PreStop hooks are not executed asynchronously from the signal to stop the container; the hook must complete its execution before the TERM signal can be sent. If a PreStop hook hangs during execution, the pod’s phase will be Terminating and remain there until the pod is killed after its terminationGracePeriodSeconds expires.
This grace period applies to the total time it takes for both the PreStop hook to execute and for the container to stop normally. If, for example, terminationGracePeriodSeconds is 60 seconds, and the hook takes 55 seconds to complete, and the container takes 10 seconds to stop normally after receiving the signal, the container will be killed before it can stop normally. This is because terminationGracePeriodSeconds is less than the total time (55+10) it takes for these two things to happen. If either a PostStart or PreStop hook fails, it kills the container.

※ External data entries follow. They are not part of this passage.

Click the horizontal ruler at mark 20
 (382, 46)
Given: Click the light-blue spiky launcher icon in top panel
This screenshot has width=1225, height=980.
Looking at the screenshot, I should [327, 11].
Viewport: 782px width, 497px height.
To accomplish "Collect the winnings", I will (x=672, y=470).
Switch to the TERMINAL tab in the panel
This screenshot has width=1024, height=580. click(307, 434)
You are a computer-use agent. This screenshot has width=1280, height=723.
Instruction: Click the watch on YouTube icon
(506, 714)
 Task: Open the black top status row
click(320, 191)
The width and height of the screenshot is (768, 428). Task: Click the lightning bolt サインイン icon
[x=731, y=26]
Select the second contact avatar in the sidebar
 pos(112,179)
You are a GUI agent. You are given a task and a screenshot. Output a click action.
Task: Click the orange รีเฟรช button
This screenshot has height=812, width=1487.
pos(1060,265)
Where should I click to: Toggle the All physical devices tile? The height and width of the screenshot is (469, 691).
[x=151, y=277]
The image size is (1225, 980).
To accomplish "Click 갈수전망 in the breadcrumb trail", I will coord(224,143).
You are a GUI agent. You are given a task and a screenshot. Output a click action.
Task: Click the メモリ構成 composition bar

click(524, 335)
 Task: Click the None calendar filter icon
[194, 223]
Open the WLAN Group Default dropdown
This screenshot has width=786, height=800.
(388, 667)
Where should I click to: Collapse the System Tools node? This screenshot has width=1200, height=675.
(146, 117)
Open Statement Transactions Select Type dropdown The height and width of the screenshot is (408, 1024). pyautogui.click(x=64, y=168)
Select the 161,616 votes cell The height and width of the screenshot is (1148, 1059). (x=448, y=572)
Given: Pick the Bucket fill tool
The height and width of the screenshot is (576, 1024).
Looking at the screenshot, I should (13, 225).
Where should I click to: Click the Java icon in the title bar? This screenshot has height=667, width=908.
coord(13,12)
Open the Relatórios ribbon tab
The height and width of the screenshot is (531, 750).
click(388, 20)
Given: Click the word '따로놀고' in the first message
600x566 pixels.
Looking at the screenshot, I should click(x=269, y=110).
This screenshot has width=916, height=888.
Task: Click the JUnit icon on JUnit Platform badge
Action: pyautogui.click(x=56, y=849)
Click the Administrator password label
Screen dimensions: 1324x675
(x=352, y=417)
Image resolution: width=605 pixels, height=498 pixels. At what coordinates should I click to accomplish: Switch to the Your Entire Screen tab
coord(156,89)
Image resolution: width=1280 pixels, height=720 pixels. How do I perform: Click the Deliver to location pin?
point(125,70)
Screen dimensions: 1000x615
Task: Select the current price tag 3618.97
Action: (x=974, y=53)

Users should make their hook handlers as lightweight as possible. There are cases; however, when long running commands make sense, such as when saving state prior to stopping a container.
Debugging Hook Handlers
The logs for a hook handler are not exposed in pods. This makes sense if we consider that the pod was forcefully terminated while still executing code, when operations like logging are stopped. If a handler fails for some reason, it instead broadcasts an event. For PostStart, this is the FailedPostStartHook event, and for PreStop, this is the FailedPreStopHook event. You can see these events by running kubectl describe pod .
As expected, additional logic can be started with these types of events including additional workflows like alerts or retries.
Final Thoughts
Since Kubernetes is a distributed system running many moving parts, we need to be prepared for errors and crashes. It’s expected that, at some point, one of the multitudes of microservices running in our environments will have an error or simply needs to be terminated and replaced. Our goal as site reliability engineers is to stop those circumstances from becoming a catalyst for a catastrophic series of events that could take down an application or end in a massive data loss.
Many of these situations can be unexpected, and we definitely need to prepare for them. However, as we just discussed, one of the most commonly recurring scenarios is simply ending the life of an application pod. Since we will be dealing with this a lot, it is definitely a major task to start automating these steps, to find and replace pods in a safe manner with graceful shutdown logic.